Pada sekitar waktu ini, sejumlah anggota SA mengusulkan agar SA bergabung ke Pemufakatan Perhimpunan-perhimpunan Politik Kebangsaan Indonesia (PPPKI) yang mewadahi berbagai organisasi pergerakan nasional di tingkat daerah sampai seluruh Indonesia. Namun, Johannes memandang bahwa organisasi keagamaan seperti Sarekat Islam tidak seharusnya ikut dalam pergerakan politik, sehingga ia menolak bergabungnya SA ke dalam PPPKI.[14] SA belakangan tetap bergabung ke PPPKI pada tahun 1932.[17] Pada bulan Januari tahun itu, Johannes sempat berpidato dalam kongres PPPKI dengan judul Azab Sengsara Kepoelauan Maloekoe yang bertema penjajahan di bidang ekonomi yang dilakukan oleh Vereenigde Oostindische Compagnie (VOC) dan lalu pemerintah Belanda.[18] Pidato ini belakangan diterbitkan sebagai suatu buku yang dibredel pemerintah kolonial.[19] Dalam karya tulisnya, ia juga mencerca sistem pendidikan Belanda di Maluku yang dituduhnya bertujuan untuk menciptakan pegawai negeri, tentara, dan pelaut untuk pemerintah kolonial.[20] Pandangan Johannes untuk negara Indonesia setelah merdeka berbentuk suatu negara serikat, sejalan dengan pandangan tokoh-tokoh lain seperti Sam Ratulangi, Tan Malaka, atau Mohammad Hatta.[21]

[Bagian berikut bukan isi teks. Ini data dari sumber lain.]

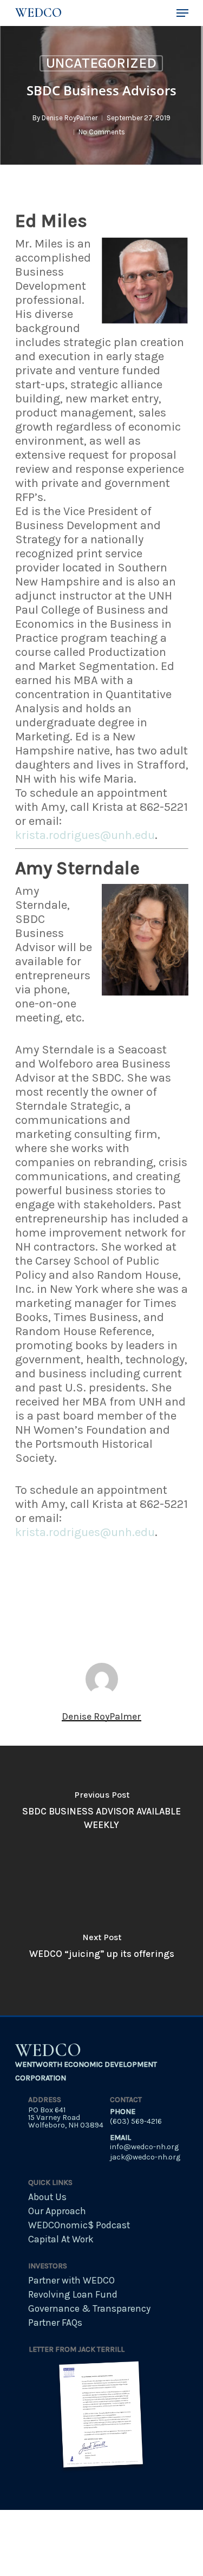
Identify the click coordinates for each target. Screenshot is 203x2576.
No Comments (101, 132)
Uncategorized (101, 63)
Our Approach (57, 2211)
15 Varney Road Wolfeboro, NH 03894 (65, 2121)
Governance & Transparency (89, 2308)
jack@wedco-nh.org (145, 2157)
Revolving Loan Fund (72, 2294)
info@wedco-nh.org (144, 2146)
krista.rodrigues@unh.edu (85, 835)
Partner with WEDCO (71, 2280)
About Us (47, 2196)
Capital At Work (61, 2239)
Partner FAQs (55, 2322)
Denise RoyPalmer (69, 118)
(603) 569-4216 (136, 2121)
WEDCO (38, 12)
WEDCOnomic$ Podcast (79, 2225)
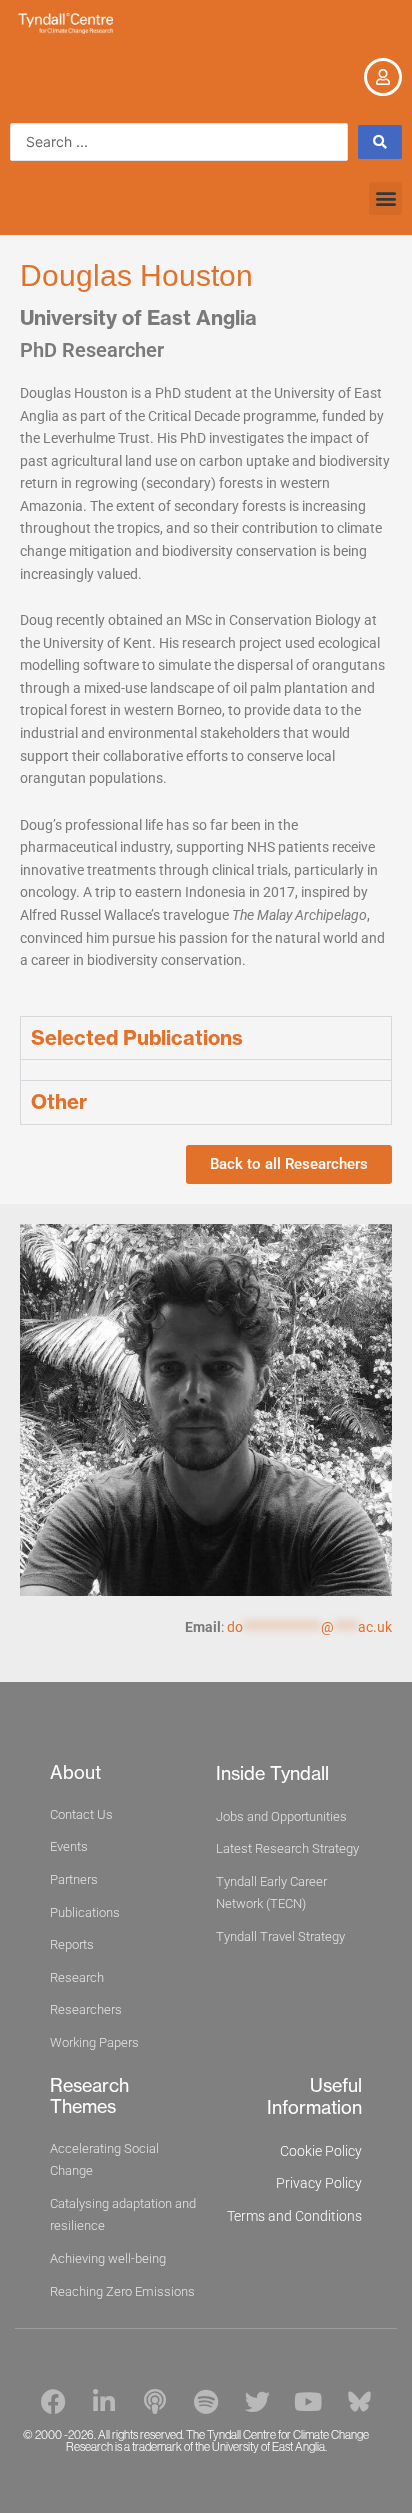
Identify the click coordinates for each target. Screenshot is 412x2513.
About (75, 1772)
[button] (385, 198)
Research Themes (89, 2096)
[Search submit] (380, 142)
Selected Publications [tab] (137, 1037)
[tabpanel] (206, 1069)
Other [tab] (59, 1101)
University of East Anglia (138, 317)
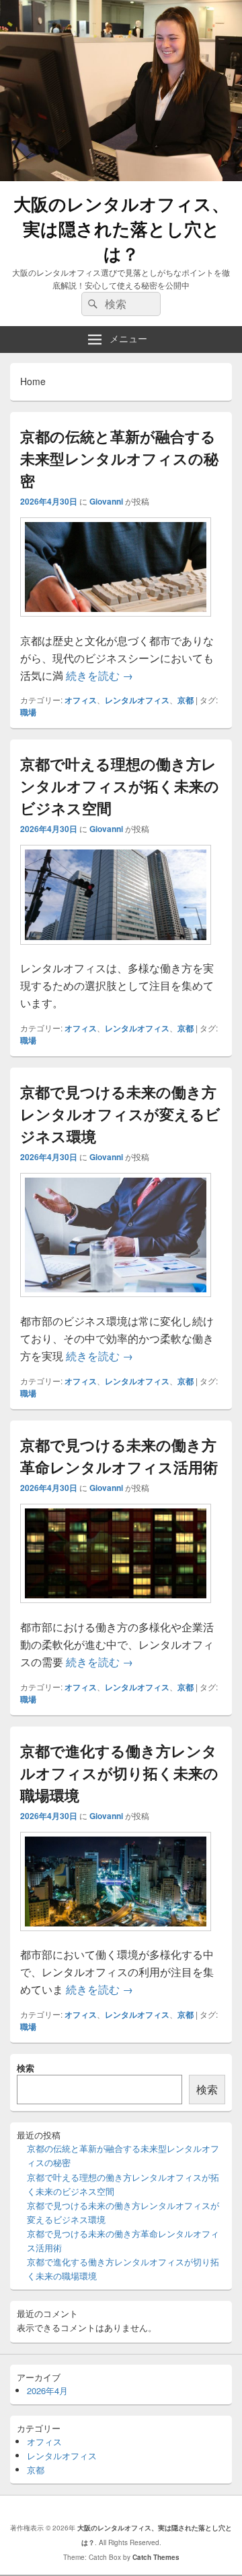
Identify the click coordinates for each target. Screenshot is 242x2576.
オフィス (81, 700)
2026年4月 (47, 2390)
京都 (185, 700)
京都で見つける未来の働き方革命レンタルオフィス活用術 (119, 1456)
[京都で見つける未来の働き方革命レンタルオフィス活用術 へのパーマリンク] (115, 1609)
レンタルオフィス (137, 700)
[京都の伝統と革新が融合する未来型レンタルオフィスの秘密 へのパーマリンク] (115, 623)
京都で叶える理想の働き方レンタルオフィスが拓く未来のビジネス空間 (119, 786)
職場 (28, 712)
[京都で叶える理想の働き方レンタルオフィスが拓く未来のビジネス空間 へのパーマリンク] (115, 951)
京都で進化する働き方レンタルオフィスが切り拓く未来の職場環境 (119, 1773)
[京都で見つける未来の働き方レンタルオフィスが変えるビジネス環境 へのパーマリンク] (115, 1303)
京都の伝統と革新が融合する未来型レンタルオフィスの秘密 (119, 458)
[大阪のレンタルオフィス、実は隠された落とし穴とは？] (121, 177)
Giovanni (106, 501)
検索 (25, 2067)
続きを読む (99, 675)
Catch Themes (155, 2557)
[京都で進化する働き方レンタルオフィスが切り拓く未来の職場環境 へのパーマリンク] (115, 1937)
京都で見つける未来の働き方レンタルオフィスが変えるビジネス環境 (120, 1114)
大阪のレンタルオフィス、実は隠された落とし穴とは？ (121, 228)
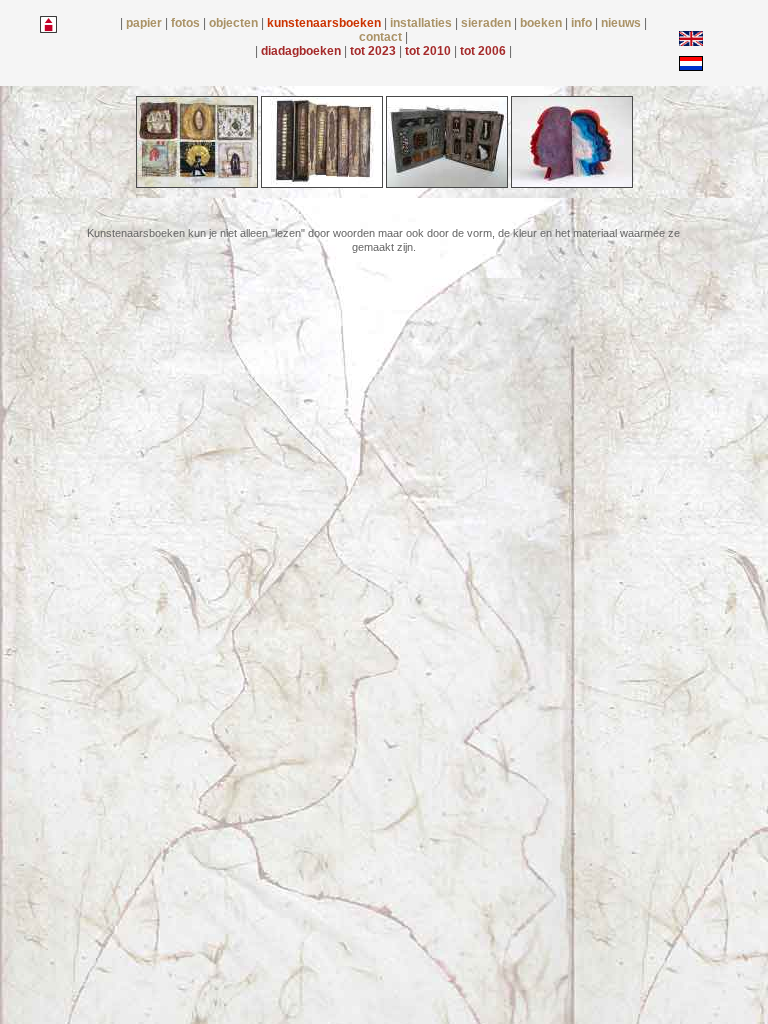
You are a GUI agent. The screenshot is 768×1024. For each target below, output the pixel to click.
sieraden (487, 23)
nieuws (622, 23)
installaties (422, 23)
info (583, 23)
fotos (187, 23)
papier (145, 23)
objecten (235, 23)
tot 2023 (374, 51)
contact (382, 37)
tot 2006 (484, 51)
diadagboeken (302, 51)
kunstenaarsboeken (325, 23)
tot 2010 (429, 51)
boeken (542, 23)
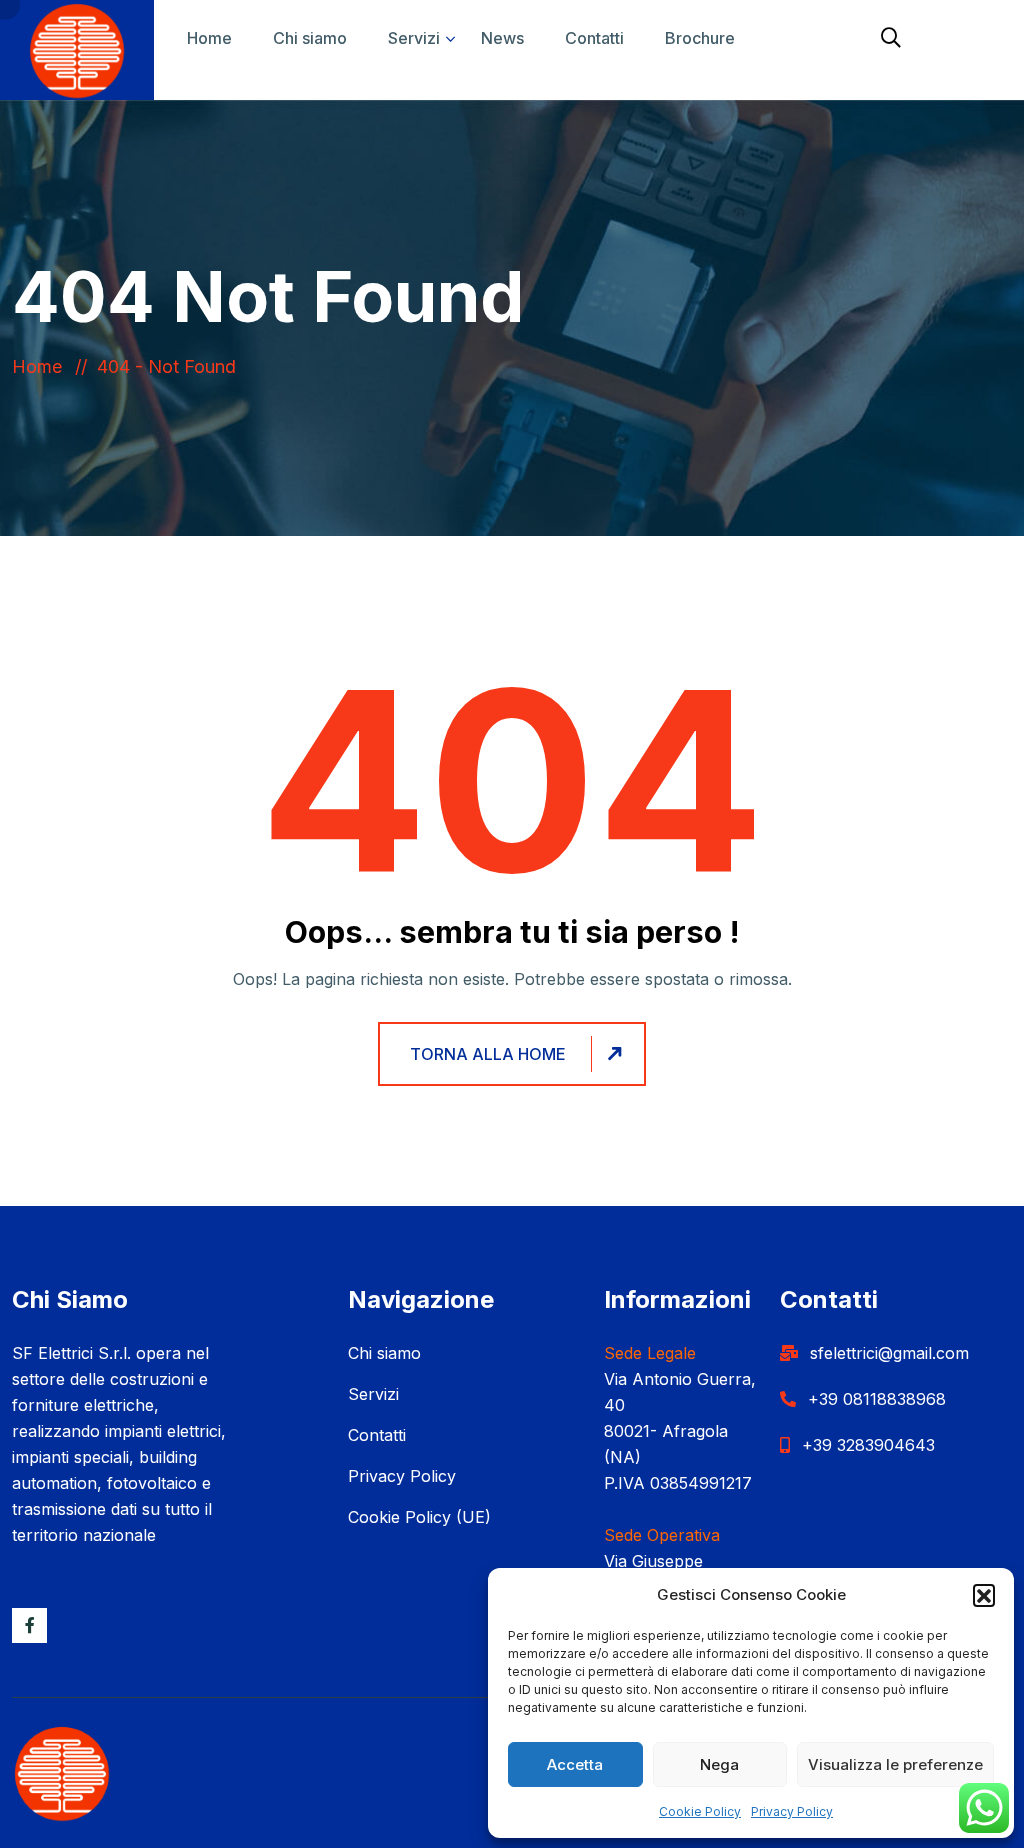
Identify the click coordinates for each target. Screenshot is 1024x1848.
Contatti (594, 38)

Karena aktivitas anti-kolonial Johannes, ia diberikan pilihan oleh pemerintah Belanda: mundur sebagai hakim atau berhenti ikut pergerakan kemerdekaan. Johannes memutuskan untuk mundur sebagai seorang hakim dan beralih haluan menjadi seorang pengacara.[19] Keputusan ini memberatkan keuangan keluarganya – sebagai hakim ketua, ia menerima gaji 750 gulden yang terhitung besar pada masa itu, tetapi tidak banyak ditabung karena habis untuk donasi ke Sarekat Ambon dan ke beasiswa lamanya (Ambonsch Studiefonds). Meskipun begitu, ia menjadi seorang pengacara yang cukup terkenal di Jawa Timur seusai berhasil mempertahankan hak lahan petani lokal dari pabrik gula, dan ia terpilih menjadi anggota Regentschapsraad (sejenis Dewan Perwakilan Rakyat Daerah tingkat Kabupaten) di Probolinggo tahun 1934. Kemudian, ia menjadi anggota DPRD Provinsi Jawa Timur (Provinciale Raad) sampai tahun 1942.[22][23]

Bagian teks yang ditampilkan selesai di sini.